§ Material provided:
************

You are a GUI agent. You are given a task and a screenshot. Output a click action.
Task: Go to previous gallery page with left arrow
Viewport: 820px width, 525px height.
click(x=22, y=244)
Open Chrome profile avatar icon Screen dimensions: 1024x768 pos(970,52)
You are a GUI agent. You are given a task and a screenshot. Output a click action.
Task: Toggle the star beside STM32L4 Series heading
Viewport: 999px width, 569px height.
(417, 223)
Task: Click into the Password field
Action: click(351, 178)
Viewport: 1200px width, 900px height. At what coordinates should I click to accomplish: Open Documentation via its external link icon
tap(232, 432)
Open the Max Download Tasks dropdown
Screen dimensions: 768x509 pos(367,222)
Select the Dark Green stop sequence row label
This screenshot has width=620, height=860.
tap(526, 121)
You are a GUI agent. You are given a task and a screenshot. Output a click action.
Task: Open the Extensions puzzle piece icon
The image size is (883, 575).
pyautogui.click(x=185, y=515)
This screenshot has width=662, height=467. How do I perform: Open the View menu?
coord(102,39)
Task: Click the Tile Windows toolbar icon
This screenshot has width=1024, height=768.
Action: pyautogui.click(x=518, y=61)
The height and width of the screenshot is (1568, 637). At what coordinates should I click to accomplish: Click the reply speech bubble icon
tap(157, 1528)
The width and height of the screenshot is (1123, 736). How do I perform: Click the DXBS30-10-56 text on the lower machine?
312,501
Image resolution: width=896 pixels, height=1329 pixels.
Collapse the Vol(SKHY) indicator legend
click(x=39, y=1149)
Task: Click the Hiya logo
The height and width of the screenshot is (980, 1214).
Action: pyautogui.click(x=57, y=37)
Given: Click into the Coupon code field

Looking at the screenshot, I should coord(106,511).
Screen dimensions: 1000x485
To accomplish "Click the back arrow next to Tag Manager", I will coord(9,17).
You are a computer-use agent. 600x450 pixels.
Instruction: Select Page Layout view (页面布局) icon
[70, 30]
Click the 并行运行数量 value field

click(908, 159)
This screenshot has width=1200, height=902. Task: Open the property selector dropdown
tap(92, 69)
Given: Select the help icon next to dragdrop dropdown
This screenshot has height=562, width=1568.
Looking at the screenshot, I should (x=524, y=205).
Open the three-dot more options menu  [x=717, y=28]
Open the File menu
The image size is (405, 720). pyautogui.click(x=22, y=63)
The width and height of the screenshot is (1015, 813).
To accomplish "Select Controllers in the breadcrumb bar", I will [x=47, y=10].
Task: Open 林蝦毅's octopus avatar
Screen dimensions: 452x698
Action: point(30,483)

************

§ Exercise: Restate every record exactly, leaving nothing out.

§ Response area:
You are a GUI agent. You are given a task and a screenshot. Output a click action.
Task: Go to previous gallery page with left arrow
Viewport: 820px width, 525px height.
click(x=22, y=244)
Open Chrome profile avatar icon Screen dimensions: 1024x768 pos(970,52)
You are a GUI agent. You are given a task and a screenshot. Output a click action.
Task: Toggle the star beside STM32L4 Series heading
Viewport: 999px width, 569px height.
(417, 223)
Task: Click into the Password field
Action: click(351, 178)
Viewport: 1200px width, 900px height. At what coordinates should I click to accomplish: Open Documentation via its external link icon
tap(232, 432)
Open the Max Download Tasks dropdown
Screen dimensions: 768x509 pos(367,222)
Select the Dark Green stop sequence row label
This screenshot has width=620, height=860.
tap(526, 121)
You are a GUI agent. You are given a task and a screenshot. Output a click action.
Task: Open the Extensions puzzle piece icon
The image size is (883, 575).
pyautogui.click(x=185, y=515)
This screenshot has width=662, height=467. How do I perform: Open the View menu?
coord(102,39)
Task: Click the Tile Windows toolbar icon
This screenshot has width=1024, height=768.
Action: pyautogui.click(x=518, y=61)
The height and width of the screenshot is (1568, 637). At what coordinates should I click to accomplish: Click the reply speech bubble icon
tap(157, 1528)
The width and height of the screenshot is (1123, 736). How do I perform: Click the DXBS30-10-56 text on the lower machine?
312,501
Image resolution: width=896 pixels, height=1329 pixels.
Collapse the Vol(SKHY) indicator legend
click(x=39, y=1149)
Task: Click the Hiya logo
The height and width of the screenshot is (980, 1214).
Action: pyautogui.click(x=57, y=37)
Given: Click into the Coupon code field

Looking at the screenshot, I should coord(106,511).
Screen dimensions: 1000x485
To accomplish "Click the back arrow next to Tag Manager", I will coord(9,17).
You are a computer-use agent. 600x450 pixels.
Instruction: Select Page Layout view (页面布局) icon
[70, 30]
Click the 并行运行数量 value field

click(908, 159)
This screenshot has width=1200, height=902. Task: Open the property selector dropdown
tap(92, 69)
Given: Select the help icon next to dragdrop dropdown
This screenshot has height=562, width=1568.
Looking at the screenshot, I should (x=524, y=205).
Open the three-dot more options menu  [x=717, y=28]
Open the File menu
The image size is (405, 720). pyautogui.click(x=22, y=63)
The width and height of the screenshot is (1015, 813).
To accomplish "Select Controllers in the breadcrumb bar", I will [x=47, y=10].
Task: Open 林蝦毅's octopus avatar
Screen dimensions: 452x698
Action: point(30,483)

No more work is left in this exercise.